Quinn shared Pearl's rage, but in a quieter way and directed at the killer. Pearl was a hothead buffeted by her emotions. Quinn's rage was constant and controlled and patient, a laser beam probing the darkness, obsessively seeking its target.
Pity the target.
21
Quinn had no idea who had knocked unexpectedly on his apartment door. He was peering out at an emaciated kid in his early twenties, over six feet tall but not more than a hundred and forty pounds. He had on incredibly narrow Levi's, a stained gray T-shirt lettered IMAGINE REALITY across the chest, and untied, worn-out jogging shoes held together with duct tape. His red hair looked like a mass of unruly springs. It was the hair, and indeed something springy in his slightest movement, even as he stood what in his mind must be still, that triggered Quinn's memory. The lead singer of The Defendants at the Hungry U.
"I'm Wormy," said the human Slinky.
"They've got pills for that," Quinn said.
The kid's grin spread wider, so wide for his narrow face that it pushed his cheeks way out. "I've heard that one. Wormy's my name."
"Is that French or something?"
"No, it's a nickname, actually. I'm a singer-musician."
"I've seen and heard you," Quinn said, noticing the odd tattoos on Wormy's arms, twisting, twining designs that apparently represented nothing while adding to the impression of constant movement. There seemed to be, for Wormy, nothing akin to a state of rest.
"I know," Wormy said. "I remember you 'cause you walked out in the middle of my big number."
"It had nothing to do with the music," Quinn said. "I got a phone call."
Big smile. Bounce, bounce. "That's good to know." Wormy looked up and down the hall, then back at Quinn, as if waiting for Quinn to invite him in.
&
nbsp; Quinn simply regarded Wormy as if his name represented what he was.
"I'm here for Lauri," Wormy said.
"I was afraid of that."
Quinn moved back and Wormy slithered in. Well, he didn't exactly slither, but his long body's repetitive S motion seemed to propel him forward.
"Hi, Worm." Lauri, who'd been in her bedroom changing clothes, was now in the living room. She looked tentatively from Wormy to her father, then back. "I see you two have met."

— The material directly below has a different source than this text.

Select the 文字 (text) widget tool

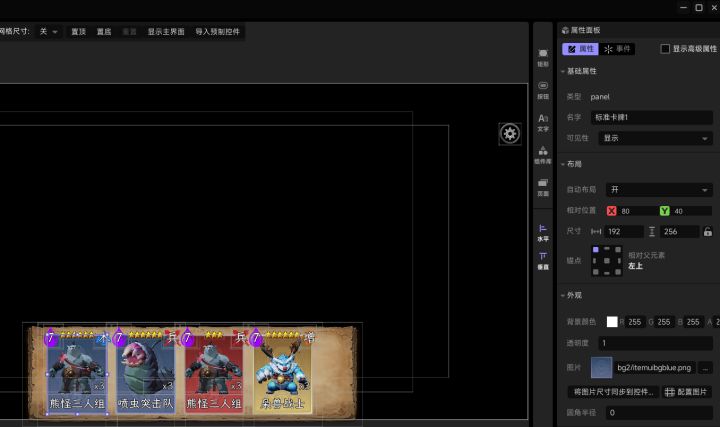point(543,121)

"Formally for the first time," Wormy said, "but your old--your dad--was at the Hungry U having dinner the other night. I guess to listen to the music. He's a fan."
"Great!" Lauri said, pleased but puzzled.
"I wanted to check out where you worked," Quinn said. He saw anger cloud her face, and for a second she looked remarkably like her mother.
Wormy touched her arm. "Don't be hard on him, Lauri. It's a dad thing. He's concerned about his daughter's all."
Lauri took a deep breath and seemed calmer. "So what did you think of the Hungry U?" she asked Quinn.
"Food was good."
No one spoke for an awkward few moments.
"You two are going out?" Quinn said finally, as if the possibility had just entered his mind.
"On a date," Lauri said, bearing down on the last word.
Quinn told himself he was being tested. He had little control, maybe none at all, over whom Lauri dated. But this human single-cell creature...
"I'll have her home 'fore she turns into a pumpkin," Wormy said, still with the grin.
Quinn wanted to scare him stiff then hurl him like a javelin, but he restrained himself.
"I understand your dad's concern," said Wormy. "You're his dear daughter, an' he don't know a thing about me other than I've got musical talent."
I do know about you. I've seen thousands of you.
Lauri moved toward the door, and Wormy seemed rooted though moving, continuing to grin at Quinn.
"Where are you two going?" Quinn heard himself ask. He thought he sounded casual, only remotely interested. Tried, anyway.